Funds sought for noon whistle
Mainstreet taking donations to restore historic downtown siren
How to help
Contributions to save the noon whistle should be sent to Mainstreet Steamboat Springs, P.O. Box 774611, Steamboat Springs, CO 80477. Make checks payable to Mainstreet Steamboat Springs. For more information, call Tracy Barnett at 846-1800.
Steamboat Springs — Mainstreet Steamboat Springs has raised about $1,200 of the $4,000 needed to save the noon whistle, an iconic siren formerly located in downtown Steamboat Springs. Those who contribute to the cause get to vote on the particulars of the whistle’s restoration.
“I’m still taking donations and asking people to vote on whether they want the old siren or a steamboat whistle and if they want it back at its old post or at Howelsen Hill or another new location,” Mainstreet Steamboat Springs Manager Tracy Barnett said. “People are fairly opinionated about that.”
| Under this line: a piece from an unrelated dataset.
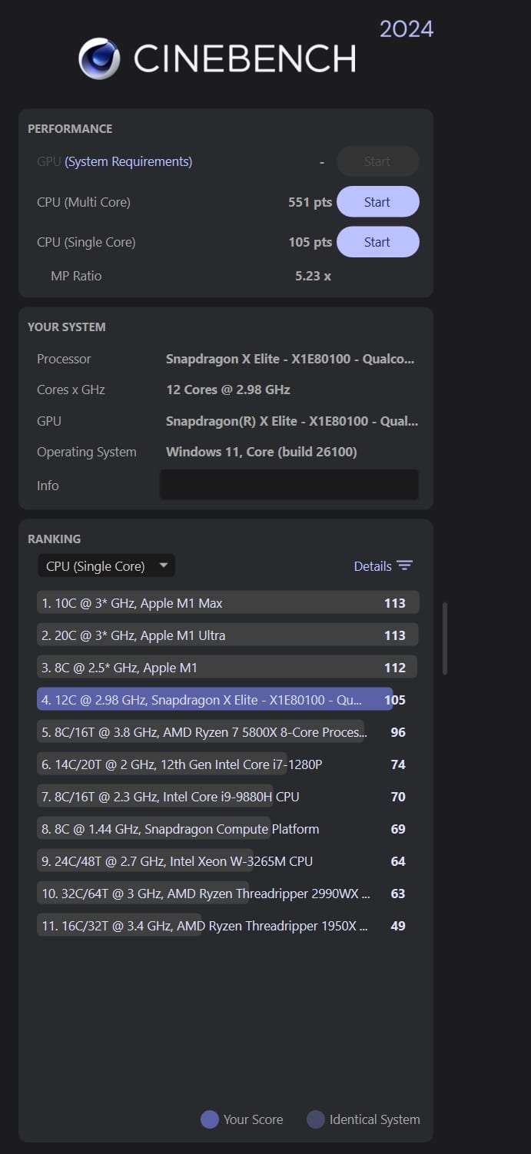The height and width of the screenshot is (1154, 531).
Task: Start the CPU Multi Core benchmark
Action: click(x=377, y=202)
The noon whistle was an emergency siren that had the historical purpose of summoning volunteer firefighters to blazes. That practical purpose faded with modern communications, but the siren continued to sound a “test” alarm every day at noon until it was removed by the city of Steamboat Springs in October because of concerns that the wooden pole holding it up was unstable.
The whistle stood in the 800 block of Oak Street. Some Old Town residents and businesses rejoiced when the noon whistle was silenced, and others despaired. Cantina restaurant owner Kristi Brown even offered the roof of her building as a potential new location for the noon whistle.
But, citing the results of a nonscientific Steamboat Pilot & Today online reader survey, city and Mainstreet Steamboat Springs officials think most people want the screeching icon back. Of the 309 responses to the survey from the week of Oct. 26, 81 percent were in favor of restoring the noon whistle. In November, the Steamboat Springs City Council gave its blessing to have the whistle restored but asked Mainstreet Steamboat Springs to raise the money required to do so. The city would continue to pay the $700 annual operating cost for the whistle.
The situation has revived some people’s hopes that the harsh siren could be replaced with a more pleasant sound, such as a steamboat whistle, which would hearken to the sound of the city’s namesake springs that were damaged and silenced long ago. Barnett said the “overwhelming” preference of contributors, however, is to have the whistle keep singing the same tune.
“The winning ones so far are fix up the siren we already have and place it over at Howelsen Hill or somewhere other than the Eighth Street parking lot,” said Barnett, who said she has received donations ranging from $10 to $200.